Typically MEGA shopping centre has more than 70% foreign retailers including western brands such as GAP, Banana Republic, Tommy Hilfiger, Starbucks, Victoria's Secret Beauty & Accessories, Steve Madden, Zara, H&M, Marks & Spencer, Next, Karen Millen, Accessorize, Under Armour, Urban Outfitters, Lacoste, Forever 21 and many more. Russian tenants in MEGA include Sportmaster, L'Etoile, Gloria Jeans, TVOE, Carlo Pazolini etc.

In 2015, 90 brands chose MEGA as a partner to launch and develop business in Russia including DeFacto, Pimkie, Wrangler, Converse and Popbar. Also in 2015, a number of Russian and international brands grew their presence in MEGA shopping centers such as L'Etoile, TVOE, Carlo Pazolini, Mango, Colin's, Finn Flare, Adidas, KFC, McDonald's, Detsky Mir, Econika, Calvin Klein Jeans, Triumph, Karen Millen, Calvin Klein, Nike, Topshop, IKEA, River Island, Stockmann, Puma, O'STIN, Mothercare, BHS, ELC, Hamleys, Chicco, Hollister, Burger King, Furla, Nine West, Xiaomi, Reebok, Ecco, Samsung, Zolla, The Body Shop, Sinsay, Megafon, Beeline, DNS, Kari, MTS, New Look, Sephora, Adidas Originals, Guess, Debenhams United Colors Of Benetton Massimo Dutti Sunlight Sela C&A and other brands presented renewed store concepts.

=== Food courts ===

In 2014, the company announced plans for the food courts renovations and a new concept launch for cafes and restaurants in MEGAs.
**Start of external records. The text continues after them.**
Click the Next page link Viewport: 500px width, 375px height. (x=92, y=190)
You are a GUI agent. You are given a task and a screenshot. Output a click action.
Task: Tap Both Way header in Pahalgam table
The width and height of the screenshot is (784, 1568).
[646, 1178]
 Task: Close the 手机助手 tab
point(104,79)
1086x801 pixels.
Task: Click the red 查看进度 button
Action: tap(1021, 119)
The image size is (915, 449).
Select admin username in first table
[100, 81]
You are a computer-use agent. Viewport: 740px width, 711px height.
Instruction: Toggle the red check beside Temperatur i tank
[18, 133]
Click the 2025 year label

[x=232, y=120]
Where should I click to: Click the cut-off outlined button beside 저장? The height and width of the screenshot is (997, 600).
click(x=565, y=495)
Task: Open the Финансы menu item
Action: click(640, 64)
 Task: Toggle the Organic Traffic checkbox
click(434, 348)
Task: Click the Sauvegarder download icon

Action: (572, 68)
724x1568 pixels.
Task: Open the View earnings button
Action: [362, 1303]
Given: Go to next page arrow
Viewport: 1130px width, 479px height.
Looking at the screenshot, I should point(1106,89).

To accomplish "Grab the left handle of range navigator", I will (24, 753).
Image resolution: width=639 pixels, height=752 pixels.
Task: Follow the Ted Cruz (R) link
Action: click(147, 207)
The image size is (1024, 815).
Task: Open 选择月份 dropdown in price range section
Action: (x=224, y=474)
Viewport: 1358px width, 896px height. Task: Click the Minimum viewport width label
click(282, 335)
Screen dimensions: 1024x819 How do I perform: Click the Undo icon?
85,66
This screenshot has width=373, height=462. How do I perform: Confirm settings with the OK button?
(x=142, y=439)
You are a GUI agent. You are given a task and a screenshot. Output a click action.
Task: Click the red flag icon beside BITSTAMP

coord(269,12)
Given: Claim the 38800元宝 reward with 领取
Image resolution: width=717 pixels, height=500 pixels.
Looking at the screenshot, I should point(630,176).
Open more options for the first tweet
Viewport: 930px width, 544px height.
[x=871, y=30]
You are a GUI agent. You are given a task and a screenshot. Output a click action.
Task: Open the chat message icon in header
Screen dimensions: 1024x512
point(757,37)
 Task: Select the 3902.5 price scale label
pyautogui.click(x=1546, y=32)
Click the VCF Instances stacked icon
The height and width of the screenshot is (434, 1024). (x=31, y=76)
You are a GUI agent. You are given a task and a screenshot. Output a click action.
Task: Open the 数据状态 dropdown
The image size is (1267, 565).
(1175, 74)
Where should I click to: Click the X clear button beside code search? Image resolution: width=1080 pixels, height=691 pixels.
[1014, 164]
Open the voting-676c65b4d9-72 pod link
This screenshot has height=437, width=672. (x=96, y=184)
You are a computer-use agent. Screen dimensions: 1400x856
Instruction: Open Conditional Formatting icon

The project was part of the global modernisation programme in MEGA shopping centers.

Within the renewed format, cafes and restaurants are united in one space with a sitting area and leisure and entertainment zones.

In December 2015, MEGA Teply Stan finished a massive reconstruction of the food court.

Within the commercial upgrade programme in the shopping centers and food courts reconstruction, in 2016 MEGA shopping centers opened new cafes and restaurants: Correa's, ObedBufet (Ginza Project), Kitchennete, Krispy Kreme, Dunkin' Donuts Menza, Zotman Pizza Pie and others. MEGA Khimki opened the largest culinary studio by Julia Vysotskaya and a unique farmer market MEGA FARM LavkaLavka. MEGA Teply Stan opened a US Magnolia Bakery.

== Financial results ==

In 2015 financial year, the footfall to MEGA shopping centers was 275 million visitors. On average, MEGA shopping centers in Moscow are visited by 35 million customers per year.

The overall tenant sales in 2015 financial year were RUB 362 billion. Based on the results of the 2015 financial year, the share of free space (on average in all MEGA centers) is 1.4%.